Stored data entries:
•••

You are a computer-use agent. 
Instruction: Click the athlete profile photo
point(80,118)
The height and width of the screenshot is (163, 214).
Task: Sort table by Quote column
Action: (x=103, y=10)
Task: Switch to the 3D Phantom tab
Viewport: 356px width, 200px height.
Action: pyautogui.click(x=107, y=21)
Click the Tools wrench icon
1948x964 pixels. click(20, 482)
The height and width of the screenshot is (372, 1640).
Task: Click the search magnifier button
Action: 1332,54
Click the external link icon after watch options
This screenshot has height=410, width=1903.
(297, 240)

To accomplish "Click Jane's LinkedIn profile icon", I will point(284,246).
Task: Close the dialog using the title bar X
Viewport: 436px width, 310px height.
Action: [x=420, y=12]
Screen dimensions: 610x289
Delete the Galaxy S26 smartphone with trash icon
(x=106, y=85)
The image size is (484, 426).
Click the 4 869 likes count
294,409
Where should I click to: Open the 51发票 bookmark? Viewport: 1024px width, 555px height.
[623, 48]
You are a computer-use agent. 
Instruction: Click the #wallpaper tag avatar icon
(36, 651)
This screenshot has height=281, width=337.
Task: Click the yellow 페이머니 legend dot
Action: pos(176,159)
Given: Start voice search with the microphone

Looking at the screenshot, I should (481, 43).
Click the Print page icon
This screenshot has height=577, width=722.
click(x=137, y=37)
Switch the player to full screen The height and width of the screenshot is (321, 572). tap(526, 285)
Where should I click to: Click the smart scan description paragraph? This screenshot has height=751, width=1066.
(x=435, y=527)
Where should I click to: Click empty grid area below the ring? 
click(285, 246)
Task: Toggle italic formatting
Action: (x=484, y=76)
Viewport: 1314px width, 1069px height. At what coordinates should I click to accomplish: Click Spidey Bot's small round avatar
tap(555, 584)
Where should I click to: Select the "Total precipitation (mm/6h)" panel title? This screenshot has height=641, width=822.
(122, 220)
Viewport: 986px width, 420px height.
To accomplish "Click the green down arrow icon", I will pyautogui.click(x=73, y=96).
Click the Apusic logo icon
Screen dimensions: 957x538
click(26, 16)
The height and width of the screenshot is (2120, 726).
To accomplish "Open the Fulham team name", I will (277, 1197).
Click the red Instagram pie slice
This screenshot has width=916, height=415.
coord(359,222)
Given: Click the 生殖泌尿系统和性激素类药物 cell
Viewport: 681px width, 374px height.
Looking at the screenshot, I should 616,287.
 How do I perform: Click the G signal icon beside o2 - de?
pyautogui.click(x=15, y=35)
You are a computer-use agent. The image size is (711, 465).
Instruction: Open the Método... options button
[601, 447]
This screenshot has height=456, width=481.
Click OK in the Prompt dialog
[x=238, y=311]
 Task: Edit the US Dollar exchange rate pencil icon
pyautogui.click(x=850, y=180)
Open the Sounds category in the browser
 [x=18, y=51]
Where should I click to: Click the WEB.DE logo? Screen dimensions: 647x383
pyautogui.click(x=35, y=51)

•••

AIM OF THE TASK:
Copy out each line of the data that has the word "will" in it.

EXERCISE SOLUTION:
To accomplish "Click Jane's LinkedIn profile icon", I will point(284,246).
To accomplish "Click the green down arrow icon", I will pyautogui.click(x=73, y=96).
To accomplish "Open the Fulham team name", I will (277, 1197).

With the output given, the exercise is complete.